One of the swords of Liberator Simón Bolívar will be the centerpiece attraction during the presidential inauguration of Gustavo Petro on August 7. The sword, one of six believed to be in existence in South America, may see the light of day in the same plaza that carries the name of its legendary owner.
One of the swords that will be shown to dignitaries, guests of the swearing-in ceremony, and supporters of the leftist President, rests in the Liberator’s hacienda, the San Pedro Alejandrino in Santa Marta.
The simple brass and steel double blade en route to the Colombian capital from Santa Marta, and that accompanied the Liberator at his death bed, contrasts with another kept in a glass case inside the Presidential Palace in Bogotá. This ornate silver and engraved sabre was requested by President Iván Duque in 2020 to mark the 237 years of Bolívar’s birth, and adorns one of many gilded rooms at Casa de Nariño.
Besides six originals known to have been in Bolívar’s keep during his extensive military campaigns across Venezuela’s western plains, Magdalena River basin, and Colombia’s Eastern Andes, until he secured victory on August 7, 1819, against the Spanish Royalist Army at the Battle of Boyacá, are joined by dozens of replicas circulating throughout the continent.
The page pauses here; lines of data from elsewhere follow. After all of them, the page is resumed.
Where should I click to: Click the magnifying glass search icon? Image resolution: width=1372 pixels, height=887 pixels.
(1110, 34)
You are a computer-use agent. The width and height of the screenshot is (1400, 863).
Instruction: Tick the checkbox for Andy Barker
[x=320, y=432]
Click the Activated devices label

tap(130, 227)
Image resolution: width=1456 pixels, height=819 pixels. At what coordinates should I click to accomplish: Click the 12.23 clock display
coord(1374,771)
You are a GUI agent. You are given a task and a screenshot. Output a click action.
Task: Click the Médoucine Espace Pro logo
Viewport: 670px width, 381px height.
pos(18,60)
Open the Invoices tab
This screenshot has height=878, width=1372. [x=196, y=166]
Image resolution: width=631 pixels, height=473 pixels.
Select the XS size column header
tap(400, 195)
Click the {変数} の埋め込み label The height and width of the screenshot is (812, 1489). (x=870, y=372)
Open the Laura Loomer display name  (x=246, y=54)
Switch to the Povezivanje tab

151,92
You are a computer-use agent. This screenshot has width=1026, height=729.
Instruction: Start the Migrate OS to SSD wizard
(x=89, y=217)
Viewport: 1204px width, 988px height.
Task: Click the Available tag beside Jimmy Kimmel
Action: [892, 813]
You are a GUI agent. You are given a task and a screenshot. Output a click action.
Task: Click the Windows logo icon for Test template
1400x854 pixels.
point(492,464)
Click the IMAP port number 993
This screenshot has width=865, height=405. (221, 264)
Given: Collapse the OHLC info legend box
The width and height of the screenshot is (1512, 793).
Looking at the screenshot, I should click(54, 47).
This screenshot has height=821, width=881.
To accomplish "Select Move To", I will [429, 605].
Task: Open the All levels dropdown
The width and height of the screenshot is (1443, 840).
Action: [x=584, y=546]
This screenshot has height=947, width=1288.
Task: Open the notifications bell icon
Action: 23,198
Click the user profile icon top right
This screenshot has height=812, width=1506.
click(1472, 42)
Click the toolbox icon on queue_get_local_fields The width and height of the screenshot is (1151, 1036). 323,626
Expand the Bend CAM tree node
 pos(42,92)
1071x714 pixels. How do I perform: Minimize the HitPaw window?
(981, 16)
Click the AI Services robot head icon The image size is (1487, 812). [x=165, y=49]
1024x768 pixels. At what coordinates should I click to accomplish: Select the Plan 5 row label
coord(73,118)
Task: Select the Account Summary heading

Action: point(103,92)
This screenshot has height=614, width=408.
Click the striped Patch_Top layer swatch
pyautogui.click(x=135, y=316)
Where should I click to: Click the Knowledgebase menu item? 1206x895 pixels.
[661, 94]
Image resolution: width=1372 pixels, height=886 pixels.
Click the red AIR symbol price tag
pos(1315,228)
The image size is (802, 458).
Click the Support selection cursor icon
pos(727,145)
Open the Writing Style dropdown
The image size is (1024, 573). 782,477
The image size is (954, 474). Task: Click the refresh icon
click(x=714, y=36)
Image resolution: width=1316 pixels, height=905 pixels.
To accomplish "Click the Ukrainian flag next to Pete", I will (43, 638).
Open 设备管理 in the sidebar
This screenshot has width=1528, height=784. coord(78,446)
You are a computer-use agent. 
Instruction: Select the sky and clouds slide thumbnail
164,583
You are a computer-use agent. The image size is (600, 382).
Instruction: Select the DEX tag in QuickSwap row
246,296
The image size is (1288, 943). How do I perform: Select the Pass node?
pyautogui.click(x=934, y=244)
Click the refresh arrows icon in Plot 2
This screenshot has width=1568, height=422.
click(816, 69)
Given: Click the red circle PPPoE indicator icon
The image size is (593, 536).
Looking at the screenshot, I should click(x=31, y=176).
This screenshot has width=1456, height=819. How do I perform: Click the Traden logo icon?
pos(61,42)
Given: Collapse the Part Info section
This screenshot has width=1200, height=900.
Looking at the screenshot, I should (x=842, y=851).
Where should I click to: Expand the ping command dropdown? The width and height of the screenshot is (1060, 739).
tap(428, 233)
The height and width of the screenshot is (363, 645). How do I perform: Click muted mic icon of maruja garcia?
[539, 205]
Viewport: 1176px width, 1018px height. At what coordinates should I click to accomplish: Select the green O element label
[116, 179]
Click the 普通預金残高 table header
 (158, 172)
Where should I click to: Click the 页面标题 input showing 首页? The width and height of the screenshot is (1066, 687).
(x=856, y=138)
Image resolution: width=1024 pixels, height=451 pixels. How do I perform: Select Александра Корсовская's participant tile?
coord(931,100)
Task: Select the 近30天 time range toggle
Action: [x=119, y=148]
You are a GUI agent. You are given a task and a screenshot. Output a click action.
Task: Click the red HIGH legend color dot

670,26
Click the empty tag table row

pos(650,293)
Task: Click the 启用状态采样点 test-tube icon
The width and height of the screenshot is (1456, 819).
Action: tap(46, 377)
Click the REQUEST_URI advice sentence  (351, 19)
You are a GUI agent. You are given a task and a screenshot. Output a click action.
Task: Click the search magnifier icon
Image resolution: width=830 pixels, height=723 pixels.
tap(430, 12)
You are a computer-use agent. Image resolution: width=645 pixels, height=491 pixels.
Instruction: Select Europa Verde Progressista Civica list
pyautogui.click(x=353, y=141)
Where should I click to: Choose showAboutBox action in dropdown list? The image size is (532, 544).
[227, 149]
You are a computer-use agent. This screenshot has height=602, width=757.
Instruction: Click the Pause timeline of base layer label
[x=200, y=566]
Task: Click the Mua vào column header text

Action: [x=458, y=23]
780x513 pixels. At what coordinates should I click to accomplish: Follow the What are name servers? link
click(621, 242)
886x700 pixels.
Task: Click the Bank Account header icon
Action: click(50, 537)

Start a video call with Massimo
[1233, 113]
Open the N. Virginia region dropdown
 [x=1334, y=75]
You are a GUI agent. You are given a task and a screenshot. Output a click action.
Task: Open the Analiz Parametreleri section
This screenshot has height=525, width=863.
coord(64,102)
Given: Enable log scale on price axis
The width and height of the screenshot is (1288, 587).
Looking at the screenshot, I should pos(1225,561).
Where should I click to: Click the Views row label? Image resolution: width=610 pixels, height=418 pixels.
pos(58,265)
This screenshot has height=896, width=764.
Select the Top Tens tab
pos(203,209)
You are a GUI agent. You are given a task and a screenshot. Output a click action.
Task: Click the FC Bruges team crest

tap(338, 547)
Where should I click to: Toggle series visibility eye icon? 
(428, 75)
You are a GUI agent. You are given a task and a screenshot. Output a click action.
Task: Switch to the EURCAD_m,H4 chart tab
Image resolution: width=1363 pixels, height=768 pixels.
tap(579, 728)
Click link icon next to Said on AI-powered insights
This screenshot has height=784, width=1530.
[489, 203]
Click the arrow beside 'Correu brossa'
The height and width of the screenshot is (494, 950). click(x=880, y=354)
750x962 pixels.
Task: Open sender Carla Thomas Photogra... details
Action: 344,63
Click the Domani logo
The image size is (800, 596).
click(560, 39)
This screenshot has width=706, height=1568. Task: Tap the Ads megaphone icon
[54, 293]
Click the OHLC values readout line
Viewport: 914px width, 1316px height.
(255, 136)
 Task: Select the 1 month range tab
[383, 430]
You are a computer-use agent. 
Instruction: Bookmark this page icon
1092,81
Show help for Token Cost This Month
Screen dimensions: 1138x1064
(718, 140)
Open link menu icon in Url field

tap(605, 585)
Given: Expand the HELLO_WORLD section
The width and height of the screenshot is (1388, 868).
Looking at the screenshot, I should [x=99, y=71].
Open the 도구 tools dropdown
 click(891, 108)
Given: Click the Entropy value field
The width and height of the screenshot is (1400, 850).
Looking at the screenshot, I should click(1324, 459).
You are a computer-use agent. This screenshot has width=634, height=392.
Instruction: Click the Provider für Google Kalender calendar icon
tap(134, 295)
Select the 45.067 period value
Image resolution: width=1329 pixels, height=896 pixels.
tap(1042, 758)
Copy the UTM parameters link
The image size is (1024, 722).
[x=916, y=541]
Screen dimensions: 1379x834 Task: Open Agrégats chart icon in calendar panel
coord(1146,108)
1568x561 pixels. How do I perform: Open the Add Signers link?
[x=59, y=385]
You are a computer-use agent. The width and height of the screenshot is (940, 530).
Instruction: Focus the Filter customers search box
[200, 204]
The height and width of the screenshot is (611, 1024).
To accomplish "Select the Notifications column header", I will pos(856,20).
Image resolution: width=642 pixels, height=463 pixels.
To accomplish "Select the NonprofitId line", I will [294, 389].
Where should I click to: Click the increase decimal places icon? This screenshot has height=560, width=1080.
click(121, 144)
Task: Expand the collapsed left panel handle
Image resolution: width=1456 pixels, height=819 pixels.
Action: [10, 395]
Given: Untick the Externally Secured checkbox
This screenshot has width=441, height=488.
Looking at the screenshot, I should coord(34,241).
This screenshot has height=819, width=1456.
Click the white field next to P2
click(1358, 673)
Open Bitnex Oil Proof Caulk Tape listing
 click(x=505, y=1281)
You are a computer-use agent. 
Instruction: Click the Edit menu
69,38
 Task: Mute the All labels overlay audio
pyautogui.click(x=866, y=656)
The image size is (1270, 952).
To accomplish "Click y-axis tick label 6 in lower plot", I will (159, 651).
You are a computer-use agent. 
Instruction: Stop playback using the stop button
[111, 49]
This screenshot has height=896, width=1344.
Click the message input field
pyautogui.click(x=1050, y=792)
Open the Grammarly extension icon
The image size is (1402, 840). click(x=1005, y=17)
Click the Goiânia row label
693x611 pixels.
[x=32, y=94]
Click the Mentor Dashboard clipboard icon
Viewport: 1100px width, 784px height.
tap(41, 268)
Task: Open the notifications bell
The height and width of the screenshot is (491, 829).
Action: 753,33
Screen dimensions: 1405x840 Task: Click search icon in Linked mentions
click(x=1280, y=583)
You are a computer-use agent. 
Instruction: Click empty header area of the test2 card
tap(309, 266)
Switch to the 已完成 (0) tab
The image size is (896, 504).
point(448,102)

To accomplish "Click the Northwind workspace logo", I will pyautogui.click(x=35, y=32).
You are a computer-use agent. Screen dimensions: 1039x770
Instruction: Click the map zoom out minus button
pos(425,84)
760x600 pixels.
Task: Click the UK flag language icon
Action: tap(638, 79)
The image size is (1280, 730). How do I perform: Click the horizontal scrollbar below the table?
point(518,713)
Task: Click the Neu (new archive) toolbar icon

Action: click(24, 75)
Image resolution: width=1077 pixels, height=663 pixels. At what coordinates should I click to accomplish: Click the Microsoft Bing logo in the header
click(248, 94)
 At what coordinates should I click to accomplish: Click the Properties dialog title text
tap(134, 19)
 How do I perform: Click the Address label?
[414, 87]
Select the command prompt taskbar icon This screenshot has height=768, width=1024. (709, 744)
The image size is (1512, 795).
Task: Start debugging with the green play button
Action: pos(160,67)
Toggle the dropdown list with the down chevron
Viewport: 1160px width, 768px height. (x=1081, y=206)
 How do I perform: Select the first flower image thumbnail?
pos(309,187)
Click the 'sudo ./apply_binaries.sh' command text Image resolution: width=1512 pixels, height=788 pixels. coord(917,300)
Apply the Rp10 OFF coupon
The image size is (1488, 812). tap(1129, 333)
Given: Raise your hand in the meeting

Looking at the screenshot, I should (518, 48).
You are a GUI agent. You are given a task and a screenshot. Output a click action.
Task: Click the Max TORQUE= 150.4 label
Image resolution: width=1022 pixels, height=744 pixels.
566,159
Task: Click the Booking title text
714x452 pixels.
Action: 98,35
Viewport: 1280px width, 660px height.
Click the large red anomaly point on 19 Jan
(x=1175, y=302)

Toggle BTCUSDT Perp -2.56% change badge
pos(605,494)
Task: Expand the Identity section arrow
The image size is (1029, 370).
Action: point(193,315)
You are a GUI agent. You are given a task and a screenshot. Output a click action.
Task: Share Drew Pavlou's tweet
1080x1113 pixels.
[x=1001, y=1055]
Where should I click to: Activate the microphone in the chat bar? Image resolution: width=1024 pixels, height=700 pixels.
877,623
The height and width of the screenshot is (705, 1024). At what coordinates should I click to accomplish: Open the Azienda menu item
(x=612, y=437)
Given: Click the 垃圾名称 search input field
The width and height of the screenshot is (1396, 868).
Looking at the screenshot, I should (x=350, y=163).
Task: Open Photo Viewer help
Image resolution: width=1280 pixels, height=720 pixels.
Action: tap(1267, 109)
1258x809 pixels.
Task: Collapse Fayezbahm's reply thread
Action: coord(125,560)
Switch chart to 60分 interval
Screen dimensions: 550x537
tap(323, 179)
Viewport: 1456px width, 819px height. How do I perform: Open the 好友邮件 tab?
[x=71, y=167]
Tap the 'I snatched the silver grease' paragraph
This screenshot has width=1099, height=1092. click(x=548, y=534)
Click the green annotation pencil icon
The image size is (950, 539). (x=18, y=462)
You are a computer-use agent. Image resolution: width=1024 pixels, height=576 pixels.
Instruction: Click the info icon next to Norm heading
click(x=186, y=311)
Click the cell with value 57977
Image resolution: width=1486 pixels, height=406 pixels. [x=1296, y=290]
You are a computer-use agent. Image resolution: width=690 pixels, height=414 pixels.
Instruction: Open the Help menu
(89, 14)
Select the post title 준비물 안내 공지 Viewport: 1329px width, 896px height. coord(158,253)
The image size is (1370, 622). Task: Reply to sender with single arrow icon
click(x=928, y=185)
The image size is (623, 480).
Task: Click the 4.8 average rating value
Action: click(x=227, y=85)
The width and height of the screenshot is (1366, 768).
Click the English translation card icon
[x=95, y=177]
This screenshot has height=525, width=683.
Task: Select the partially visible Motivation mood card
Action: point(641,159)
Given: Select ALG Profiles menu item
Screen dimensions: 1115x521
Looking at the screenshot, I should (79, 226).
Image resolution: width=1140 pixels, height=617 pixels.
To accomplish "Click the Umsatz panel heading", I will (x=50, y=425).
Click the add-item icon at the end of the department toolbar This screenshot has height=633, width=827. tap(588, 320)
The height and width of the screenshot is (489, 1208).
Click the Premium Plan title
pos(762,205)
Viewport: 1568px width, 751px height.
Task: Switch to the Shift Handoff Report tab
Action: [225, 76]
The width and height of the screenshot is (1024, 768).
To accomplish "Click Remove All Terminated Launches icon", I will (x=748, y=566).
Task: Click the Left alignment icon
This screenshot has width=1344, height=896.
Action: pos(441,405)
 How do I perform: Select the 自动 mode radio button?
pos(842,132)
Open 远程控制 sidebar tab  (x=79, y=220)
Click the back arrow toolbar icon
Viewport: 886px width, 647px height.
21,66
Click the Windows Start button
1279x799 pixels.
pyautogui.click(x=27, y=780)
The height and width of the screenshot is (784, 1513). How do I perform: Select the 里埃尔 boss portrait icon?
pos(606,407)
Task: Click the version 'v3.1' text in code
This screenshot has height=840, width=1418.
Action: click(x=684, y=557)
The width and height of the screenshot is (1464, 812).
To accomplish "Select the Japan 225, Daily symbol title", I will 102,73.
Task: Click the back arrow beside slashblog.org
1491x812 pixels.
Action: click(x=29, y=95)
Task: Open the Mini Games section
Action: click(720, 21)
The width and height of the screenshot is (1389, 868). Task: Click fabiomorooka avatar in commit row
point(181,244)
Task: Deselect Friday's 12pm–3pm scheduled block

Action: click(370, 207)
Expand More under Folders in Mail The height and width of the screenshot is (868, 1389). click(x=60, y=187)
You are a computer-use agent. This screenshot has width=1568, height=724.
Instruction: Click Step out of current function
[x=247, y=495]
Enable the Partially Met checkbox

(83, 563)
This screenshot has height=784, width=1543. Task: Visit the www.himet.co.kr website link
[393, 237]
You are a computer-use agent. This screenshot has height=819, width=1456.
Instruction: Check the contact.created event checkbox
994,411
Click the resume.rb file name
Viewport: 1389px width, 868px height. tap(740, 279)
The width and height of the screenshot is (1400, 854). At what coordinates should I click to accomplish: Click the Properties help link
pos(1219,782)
The majority, gifts from the President of Venezuela’s Bolivarian Republic, Hugo Chávez.
The original sword that Chávez brandished during 15 years in power was given by the Liberator to the Archbishop of Caracas before stored in a vault of the country’s Central Bank.
The presence of one of Bolivár’s swords during an inauguration that promises to draw large crowds on Sunday has highly symbolic value for Petro, given that as a former combatant with the M-19 guerrilla, this revolutionary group founded by Jaime Bateman, Iván Marino, Álvaro Fayad and Carlos Pizarro, stole on the night of January 17, 1974, one of Bolívar’s swords from Bogotá’s Quinta de Bolívar.
On the night of the robbery, four members of the April 19 Movement, disguised as security guards, broke the padlock of the room belonging to Manuelita Sáenz, Bolívar’s mistress, and proceeded to paint the walls with the acronym of an organization that would go on to orchestrate high-profile kidnappings and terror acts, including the 1980 siege of the Dominican Republic’s Embassy in Bogotá and storming of the county’s Palace of Justice.
The M-19, or “Eme” as they were called colloquially, were emboldened with Bolívar’s sword, until a year after their demobilization in 1990 with a peace process, that the movement’s political leader Antonio Navarro returned the sword to the Colombian government and rightful place inside Quinta de Bolívar.
Missing for almost two decades, and critical time frame for an organization that forged an alliance with Pablo Escobar’s Medellín Cartel to destroy extradition evidence stored inside the Palace of Justice, the M-19’s mythical sword from Quinta de Bolívar recalls one of the most brutal episodes in Colombia’s decades-old fight against drug trafficking. The November 6, 1985, assault by the M-19 on the Palace of Justice resulted in the killing of 101 civilians, among them magistrates of the country’s high courts, the majority either executed in cold blood or burned alive as the palace was set on fire.
To display this sword on August 7 – or any other – could be interpreted as the pinnacle of irony, given that Petro, known by one his guerrilla aliases “Aureliano,” took up arms against the very state he now has to defend. It is also the pinnacle of historical revisionism for those who envision Bolívar’s sword as the romanticism of the insurgency, regardless of the suffering and death caused by the M-19’s former combatants.
The sword that allegedly made its way to Cuba, was protected by Fidel Castro and passed into the hands of Escobar hours before he ordered the assassination of Justice Minister Rodrigo Lara Bonilla, is adorned with a relief of the coat of arms of La Gran Colombia. A coat that during the early 19th Century represented Bolívar’s dream of one Republic, consisting of modern-day Venezuela, Colombia and Ecuador.
This dream will be accompanied by fanfare and pantomime inside Bogotá’s Plaza de Bolívar on Sunday. But for many Colombians, almost half of the electorate who didn’t vote for Petro, the showcase of a sword – either the one from Santa Marta or Quinta de Bolívar – symbolizes dark days of recent history, and weapon that for the country’s Marxist guerrilla, among them M-19 and FARC, idealizes the armed struggle, or justification that violence is a means to an end. The taking of power at all cost. Autocracy above democracy. And autocracy was also part of the Liberator’s dream.